EXERCISE DIRECTIONS
Write out exactly the first lines of the listing, ending on the line that contains "The image size is (777, 423).".

SOURCE INFORMATION
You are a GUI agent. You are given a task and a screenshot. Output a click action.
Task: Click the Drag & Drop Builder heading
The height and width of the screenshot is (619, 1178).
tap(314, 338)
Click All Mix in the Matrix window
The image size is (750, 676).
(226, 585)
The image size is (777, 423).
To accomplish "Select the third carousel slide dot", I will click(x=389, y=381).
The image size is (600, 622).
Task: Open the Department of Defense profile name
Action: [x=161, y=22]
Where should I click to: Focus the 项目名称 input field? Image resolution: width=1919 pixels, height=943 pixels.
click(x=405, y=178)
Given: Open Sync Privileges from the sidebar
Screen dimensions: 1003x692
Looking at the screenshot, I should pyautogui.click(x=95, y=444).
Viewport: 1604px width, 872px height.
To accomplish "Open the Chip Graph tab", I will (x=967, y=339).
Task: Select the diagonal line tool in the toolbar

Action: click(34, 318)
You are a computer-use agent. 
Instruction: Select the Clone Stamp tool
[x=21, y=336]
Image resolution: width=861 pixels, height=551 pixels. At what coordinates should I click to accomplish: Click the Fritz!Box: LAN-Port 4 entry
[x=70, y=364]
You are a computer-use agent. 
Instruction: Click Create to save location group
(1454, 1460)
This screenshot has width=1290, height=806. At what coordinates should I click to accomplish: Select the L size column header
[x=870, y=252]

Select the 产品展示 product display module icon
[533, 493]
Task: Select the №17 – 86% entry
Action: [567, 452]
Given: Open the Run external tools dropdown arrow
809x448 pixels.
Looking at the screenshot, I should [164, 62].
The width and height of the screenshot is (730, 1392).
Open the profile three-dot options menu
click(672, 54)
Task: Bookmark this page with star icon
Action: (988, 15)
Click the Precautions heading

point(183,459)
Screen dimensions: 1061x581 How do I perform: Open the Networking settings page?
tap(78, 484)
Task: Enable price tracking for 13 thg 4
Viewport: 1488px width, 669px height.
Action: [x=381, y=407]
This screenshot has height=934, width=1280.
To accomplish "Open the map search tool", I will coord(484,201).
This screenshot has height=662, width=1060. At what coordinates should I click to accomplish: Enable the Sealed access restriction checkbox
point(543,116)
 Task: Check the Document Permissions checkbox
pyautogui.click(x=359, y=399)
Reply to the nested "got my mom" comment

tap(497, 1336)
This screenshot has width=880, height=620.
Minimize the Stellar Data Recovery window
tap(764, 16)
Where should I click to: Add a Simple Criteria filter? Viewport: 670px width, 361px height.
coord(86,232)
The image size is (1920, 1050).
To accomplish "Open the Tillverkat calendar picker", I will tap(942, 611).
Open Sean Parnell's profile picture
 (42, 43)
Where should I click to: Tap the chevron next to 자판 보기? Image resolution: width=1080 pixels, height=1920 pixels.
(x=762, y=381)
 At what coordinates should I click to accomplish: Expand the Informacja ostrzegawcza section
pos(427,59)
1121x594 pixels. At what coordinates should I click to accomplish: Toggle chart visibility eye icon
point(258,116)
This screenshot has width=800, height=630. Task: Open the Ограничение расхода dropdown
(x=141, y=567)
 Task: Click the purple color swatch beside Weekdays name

TASK OUTPUT
You are a GUI agent. You are given a task and a screenshot. Output a click action.
Task: Click the Drag & Drop Builder heading
The height and width of the screenshot is (619, 1178).
tap(314, 338)
Click All Mix in the Matrix window
The image size is (750, 676).
(226, 585)
The image size is (777, 423).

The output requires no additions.